Сознание Христа, а тем самым и всего Нового Завета, исходит из реальности единого живого Бога, но вместе с тем и из того, что в этой единственности и в этом единстве есть нечто особое - образ бытия, превосходящий наши представления. Кажется, будто из единства Бога восходят различные лики. О Боге говорится, что Он - Отец. И прежде всего не потому, что Он отечески любит нас. Свою тварь - это еще не коснулось бы Его Самого, - но потому, что у Него есть Сын, равный Ему. Он творит в Себе Самом, порождает из Себя некое «Ты», вкладывает всю полноту Своего смысла в Слово, Которое есть существо, обращенное к Нему... О Боге говорится, что Он - Сын. Но не потому, что Он, как дитя человеческое, получает сердце человека и живет его жизнью - это еще не коснулось бы Его Самого; Бог есть Сын, потому, что Он - образ, рожденный творящим Отцом. В Нем раскрывается сокровенность Отца, обретая конкретное воплощение. Он - Слово, произнесенное Творящим Словом и в Свою очередь обращенное к Нему в бесконечной, блаженной преисполненности... Итак, Два Лика в одном Боге, две Личности, предстоящие Друг перед другом. И хоть между Ними проходит священный и неприкосновенный рубеж - Бог един.

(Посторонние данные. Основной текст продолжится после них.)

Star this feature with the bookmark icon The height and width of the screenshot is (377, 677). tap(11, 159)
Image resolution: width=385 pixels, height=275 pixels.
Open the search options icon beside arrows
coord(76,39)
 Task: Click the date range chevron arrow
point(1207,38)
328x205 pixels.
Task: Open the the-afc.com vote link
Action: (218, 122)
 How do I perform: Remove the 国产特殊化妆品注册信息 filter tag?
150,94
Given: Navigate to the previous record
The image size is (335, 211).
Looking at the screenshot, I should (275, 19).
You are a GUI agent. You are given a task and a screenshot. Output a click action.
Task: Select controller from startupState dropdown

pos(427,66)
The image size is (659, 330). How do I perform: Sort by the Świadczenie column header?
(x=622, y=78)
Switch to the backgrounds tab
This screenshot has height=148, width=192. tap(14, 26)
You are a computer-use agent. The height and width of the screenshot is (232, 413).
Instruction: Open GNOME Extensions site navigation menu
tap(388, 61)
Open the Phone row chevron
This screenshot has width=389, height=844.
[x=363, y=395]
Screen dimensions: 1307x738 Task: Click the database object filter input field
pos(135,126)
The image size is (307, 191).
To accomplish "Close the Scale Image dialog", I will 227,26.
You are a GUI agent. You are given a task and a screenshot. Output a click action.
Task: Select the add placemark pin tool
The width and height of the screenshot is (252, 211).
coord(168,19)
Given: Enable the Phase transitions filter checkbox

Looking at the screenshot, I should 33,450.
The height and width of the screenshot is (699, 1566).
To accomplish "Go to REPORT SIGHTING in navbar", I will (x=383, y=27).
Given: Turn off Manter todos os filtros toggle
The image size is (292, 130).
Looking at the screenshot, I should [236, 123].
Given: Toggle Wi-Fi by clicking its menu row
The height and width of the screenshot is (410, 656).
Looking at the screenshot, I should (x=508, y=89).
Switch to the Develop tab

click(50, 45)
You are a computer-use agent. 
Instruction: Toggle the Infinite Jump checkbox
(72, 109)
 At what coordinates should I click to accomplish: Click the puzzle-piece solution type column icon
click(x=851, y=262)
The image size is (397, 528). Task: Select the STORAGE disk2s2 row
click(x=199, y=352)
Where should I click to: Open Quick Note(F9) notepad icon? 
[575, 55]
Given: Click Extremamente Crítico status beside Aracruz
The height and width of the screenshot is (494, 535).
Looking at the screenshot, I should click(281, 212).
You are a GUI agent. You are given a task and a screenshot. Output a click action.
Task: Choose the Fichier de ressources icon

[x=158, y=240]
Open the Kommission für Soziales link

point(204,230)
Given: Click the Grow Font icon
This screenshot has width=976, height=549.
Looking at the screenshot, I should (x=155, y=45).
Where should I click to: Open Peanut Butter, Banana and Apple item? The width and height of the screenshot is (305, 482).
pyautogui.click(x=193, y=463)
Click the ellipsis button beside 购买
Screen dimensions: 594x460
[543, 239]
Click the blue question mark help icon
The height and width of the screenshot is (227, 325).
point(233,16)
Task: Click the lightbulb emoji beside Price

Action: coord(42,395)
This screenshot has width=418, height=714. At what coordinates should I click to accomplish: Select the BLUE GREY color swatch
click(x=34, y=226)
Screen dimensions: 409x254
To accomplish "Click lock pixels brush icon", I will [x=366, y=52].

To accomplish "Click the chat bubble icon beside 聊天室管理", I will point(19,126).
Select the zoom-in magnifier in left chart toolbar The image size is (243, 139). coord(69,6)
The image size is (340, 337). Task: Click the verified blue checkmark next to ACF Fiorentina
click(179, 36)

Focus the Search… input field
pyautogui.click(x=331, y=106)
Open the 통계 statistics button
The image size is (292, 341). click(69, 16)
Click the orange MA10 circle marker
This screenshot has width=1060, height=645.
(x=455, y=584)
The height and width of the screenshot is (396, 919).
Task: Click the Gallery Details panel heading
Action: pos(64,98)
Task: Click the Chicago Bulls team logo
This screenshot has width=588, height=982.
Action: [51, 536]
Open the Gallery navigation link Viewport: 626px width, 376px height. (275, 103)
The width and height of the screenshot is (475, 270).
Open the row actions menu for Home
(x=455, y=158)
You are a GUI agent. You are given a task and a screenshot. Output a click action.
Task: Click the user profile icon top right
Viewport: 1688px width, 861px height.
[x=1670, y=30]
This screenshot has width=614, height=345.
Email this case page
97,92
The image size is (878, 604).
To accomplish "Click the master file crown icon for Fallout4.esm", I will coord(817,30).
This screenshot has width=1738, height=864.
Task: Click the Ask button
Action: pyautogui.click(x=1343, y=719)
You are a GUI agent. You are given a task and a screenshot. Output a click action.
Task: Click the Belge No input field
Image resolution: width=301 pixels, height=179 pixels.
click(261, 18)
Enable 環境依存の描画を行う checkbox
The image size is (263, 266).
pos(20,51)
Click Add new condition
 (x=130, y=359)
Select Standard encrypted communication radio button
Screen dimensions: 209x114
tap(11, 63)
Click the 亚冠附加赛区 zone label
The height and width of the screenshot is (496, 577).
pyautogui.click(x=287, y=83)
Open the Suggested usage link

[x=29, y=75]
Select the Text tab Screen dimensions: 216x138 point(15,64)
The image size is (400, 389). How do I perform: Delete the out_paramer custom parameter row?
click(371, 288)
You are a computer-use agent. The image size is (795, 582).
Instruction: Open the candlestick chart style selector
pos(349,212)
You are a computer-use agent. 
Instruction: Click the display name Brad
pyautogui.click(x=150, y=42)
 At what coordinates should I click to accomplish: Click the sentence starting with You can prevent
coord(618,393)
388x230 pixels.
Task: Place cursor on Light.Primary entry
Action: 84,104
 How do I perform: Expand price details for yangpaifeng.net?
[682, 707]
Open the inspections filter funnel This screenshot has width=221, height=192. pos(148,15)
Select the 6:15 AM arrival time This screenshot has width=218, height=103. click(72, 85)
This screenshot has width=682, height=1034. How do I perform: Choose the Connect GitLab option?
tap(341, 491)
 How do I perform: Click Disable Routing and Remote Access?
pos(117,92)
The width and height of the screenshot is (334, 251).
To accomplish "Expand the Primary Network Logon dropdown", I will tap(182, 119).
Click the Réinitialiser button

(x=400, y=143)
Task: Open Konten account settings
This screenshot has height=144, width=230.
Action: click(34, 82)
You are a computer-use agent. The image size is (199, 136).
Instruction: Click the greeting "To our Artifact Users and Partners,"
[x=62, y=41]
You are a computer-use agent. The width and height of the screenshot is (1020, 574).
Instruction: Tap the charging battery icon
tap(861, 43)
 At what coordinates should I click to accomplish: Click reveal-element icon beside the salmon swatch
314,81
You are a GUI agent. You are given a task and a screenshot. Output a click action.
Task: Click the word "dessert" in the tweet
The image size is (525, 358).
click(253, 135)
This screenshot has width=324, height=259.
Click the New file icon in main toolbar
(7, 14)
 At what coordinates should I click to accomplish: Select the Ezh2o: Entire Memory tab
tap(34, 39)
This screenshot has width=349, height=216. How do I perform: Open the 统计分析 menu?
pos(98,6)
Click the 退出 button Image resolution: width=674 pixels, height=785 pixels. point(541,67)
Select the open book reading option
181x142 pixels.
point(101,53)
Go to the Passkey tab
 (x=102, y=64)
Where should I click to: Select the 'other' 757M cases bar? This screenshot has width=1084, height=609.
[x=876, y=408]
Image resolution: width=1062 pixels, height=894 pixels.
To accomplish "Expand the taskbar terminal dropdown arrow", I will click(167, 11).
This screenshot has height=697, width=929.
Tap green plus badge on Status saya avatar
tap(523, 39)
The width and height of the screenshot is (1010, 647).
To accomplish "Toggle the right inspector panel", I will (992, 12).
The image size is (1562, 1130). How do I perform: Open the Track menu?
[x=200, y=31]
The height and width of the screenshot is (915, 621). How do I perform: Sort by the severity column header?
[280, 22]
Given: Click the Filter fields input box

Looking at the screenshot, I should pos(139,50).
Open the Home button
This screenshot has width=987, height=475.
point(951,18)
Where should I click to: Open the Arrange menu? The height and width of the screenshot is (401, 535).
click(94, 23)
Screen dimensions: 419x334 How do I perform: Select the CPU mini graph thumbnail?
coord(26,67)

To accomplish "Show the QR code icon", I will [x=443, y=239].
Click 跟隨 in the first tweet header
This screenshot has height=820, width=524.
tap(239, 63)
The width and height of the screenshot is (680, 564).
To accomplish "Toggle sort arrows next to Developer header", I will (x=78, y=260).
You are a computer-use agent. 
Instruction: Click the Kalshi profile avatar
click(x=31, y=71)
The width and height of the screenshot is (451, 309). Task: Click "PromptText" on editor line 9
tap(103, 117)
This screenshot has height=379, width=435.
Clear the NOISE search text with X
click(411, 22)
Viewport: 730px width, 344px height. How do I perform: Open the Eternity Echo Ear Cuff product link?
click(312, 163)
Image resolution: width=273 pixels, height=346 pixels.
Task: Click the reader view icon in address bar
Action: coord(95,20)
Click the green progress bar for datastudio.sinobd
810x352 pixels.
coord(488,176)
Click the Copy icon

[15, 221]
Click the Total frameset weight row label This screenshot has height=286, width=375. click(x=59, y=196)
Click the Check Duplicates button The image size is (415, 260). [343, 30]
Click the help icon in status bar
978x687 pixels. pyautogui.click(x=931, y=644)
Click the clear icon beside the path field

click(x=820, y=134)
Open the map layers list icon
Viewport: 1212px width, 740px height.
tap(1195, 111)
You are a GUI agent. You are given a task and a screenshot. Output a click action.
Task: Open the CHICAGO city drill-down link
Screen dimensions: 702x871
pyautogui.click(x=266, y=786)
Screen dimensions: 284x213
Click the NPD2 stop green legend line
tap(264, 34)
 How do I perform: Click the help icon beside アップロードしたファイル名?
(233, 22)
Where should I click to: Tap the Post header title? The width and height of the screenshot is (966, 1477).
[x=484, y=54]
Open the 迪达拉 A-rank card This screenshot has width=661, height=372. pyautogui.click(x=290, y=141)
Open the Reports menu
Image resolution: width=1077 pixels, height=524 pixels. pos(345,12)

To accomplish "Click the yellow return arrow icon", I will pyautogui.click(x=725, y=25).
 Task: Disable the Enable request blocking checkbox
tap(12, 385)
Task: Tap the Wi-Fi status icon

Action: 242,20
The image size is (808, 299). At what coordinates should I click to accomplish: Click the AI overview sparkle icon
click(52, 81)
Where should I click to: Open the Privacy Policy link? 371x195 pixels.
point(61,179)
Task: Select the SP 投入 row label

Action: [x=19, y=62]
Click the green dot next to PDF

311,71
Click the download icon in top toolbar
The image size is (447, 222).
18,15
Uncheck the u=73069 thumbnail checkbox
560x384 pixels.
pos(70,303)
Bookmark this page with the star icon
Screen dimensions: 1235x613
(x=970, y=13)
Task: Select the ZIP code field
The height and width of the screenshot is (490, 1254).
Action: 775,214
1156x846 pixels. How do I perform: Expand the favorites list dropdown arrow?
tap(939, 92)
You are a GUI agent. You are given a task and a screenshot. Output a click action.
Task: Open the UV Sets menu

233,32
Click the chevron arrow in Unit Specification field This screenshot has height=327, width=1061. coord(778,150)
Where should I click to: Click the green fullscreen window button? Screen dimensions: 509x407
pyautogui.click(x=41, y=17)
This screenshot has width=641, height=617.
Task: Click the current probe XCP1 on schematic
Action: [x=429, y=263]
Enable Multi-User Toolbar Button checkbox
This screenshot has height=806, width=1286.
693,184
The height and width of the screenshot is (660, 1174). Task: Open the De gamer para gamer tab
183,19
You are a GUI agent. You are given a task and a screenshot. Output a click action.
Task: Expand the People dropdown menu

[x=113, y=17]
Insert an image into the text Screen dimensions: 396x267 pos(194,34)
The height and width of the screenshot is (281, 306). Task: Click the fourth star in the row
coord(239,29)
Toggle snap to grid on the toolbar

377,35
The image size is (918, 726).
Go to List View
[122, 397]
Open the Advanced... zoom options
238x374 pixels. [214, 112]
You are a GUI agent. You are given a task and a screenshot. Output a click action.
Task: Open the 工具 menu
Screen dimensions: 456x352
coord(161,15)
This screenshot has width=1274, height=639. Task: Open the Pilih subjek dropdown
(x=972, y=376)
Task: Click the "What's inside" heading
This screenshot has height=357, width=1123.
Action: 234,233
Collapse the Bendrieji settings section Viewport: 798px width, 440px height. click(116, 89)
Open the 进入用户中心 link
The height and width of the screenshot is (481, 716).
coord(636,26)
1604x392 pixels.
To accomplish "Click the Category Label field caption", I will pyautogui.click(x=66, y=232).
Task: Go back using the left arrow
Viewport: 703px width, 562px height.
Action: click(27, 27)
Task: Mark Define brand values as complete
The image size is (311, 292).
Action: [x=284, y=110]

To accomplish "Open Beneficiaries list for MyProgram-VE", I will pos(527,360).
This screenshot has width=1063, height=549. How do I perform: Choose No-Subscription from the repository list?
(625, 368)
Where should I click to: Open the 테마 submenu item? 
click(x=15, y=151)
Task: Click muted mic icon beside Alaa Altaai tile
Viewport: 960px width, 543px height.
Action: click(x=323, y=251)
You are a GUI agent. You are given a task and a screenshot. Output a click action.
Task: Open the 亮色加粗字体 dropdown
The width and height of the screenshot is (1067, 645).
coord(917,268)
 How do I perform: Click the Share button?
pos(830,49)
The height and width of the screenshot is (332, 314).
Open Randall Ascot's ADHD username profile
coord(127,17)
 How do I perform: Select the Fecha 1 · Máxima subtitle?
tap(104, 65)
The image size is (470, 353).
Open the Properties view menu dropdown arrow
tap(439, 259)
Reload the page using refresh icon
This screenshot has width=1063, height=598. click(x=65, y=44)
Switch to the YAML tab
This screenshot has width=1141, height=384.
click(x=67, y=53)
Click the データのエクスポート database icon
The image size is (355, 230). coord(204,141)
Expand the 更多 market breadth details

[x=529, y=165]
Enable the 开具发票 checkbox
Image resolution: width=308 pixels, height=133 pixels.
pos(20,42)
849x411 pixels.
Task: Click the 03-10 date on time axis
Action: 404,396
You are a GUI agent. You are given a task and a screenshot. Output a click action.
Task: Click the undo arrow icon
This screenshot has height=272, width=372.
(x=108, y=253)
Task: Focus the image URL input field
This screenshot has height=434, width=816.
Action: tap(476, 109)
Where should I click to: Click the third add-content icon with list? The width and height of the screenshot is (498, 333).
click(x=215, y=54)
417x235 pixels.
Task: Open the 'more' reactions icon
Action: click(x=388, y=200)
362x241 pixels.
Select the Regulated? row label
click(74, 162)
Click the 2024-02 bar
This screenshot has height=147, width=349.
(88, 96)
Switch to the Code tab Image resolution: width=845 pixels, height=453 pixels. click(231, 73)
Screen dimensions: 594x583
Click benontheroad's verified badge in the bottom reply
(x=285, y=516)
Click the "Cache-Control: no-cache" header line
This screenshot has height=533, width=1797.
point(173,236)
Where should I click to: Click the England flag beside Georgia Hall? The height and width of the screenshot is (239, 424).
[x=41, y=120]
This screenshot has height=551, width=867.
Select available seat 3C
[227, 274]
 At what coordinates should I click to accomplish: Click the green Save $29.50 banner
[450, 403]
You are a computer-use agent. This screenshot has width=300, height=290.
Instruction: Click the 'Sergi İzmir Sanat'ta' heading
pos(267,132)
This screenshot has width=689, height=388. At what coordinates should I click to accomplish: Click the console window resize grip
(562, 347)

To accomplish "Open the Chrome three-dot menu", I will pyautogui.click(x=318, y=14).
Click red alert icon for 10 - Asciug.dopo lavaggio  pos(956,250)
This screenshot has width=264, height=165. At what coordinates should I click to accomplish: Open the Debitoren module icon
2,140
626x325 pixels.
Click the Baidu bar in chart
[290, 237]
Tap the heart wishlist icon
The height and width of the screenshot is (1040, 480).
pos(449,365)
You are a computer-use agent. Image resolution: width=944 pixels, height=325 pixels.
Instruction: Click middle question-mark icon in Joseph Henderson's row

Между Ними есть, видимо, нечто, чего нет между людьми, нечто, дающее возможность быть действительно двумя Сущими в одном существе и одной жизни: подлинная, единственная открытость друг другу. Между Ними отсутствует, видимо, нечто, отделяющее каждую тварь от другой: замкнутость индивидуальности. Очевидно, это связано с тем, чего также нет ни у одного человека: с совершенством личности. Сотворенное существо - не полноценная личность. Этот недостаток проявляется именно в том, что оно не способно на полную общность с другим. Оно не может отдаться до конца, потому что должно утверждать себя самое через «Я - не Ты». Это самозамыкание, которым оно защищается от растворения в другом, показывает, что оно еще не обладает настоящей глубиной как личность. У Бога это не так. Двое в Боге, о Которых мы говорили, попросту открыты друг другу, - настолько, что у Них только одна жизнь, Один полностью живет в Другом, и ни одно биение сердца, ни один вздох, ни один порыв Одного не ускользает от Другого. Именно это и служит, вероятно, причиной того, что Каждый из Них полностью и до конца принадлежит Себе Самому.